ASSIGNED TASK:
Look through the lines below and extract each one that contains "button".

Collected data:

....

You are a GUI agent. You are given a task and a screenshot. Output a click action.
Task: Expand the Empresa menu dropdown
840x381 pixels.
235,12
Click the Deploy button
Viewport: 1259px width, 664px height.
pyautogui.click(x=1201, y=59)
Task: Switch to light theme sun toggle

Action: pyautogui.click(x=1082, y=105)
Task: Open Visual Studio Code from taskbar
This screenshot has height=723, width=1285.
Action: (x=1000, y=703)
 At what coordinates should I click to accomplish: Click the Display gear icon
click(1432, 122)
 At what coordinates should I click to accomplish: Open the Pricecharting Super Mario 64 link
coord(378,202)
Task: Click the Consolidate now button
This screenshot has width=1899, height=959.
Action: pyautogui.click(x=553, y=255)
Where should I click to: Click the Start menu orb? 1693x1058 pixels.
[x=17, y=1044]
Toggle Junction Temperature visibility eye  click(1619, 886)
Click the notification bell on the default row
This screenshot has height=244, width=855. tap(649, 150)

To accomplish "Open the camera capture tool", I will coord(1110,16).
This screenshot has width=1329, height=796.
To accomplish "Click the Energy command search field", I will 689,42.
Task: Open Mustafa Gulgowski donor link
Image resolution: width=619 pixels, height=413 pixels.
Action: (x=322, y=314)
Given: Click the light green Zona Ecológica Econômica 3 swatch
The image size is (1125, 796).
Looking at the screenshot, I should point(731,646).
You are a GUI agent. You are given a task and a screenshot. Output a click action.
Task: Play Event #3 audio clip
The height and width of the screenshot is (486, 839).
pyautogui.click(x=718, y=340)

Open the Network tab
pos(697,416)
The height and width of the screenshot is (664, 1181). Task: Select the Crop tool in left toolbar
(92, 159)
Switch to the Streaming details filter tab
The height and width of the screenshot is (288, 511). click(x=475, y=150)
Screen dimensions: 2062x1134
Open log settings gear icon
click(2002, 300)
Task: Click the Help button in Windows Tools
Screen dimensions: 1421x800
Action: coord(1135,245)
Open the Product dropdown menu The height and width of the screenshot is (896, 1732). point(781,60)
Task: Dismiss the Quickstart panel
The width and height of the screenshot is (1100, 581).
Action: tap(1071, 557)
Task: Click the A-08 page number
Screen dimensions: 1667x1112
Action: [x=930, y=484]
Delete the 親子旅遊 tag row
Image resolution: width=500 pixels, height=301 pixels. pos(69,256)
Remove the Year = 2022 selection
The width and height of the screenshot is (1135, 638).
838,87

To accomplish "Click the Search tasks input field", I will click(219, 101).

....

RESPONSE AREA:
Click the Deploy button
Task: Click the Consolidate now button
Task: Click the Help button in Windows Tools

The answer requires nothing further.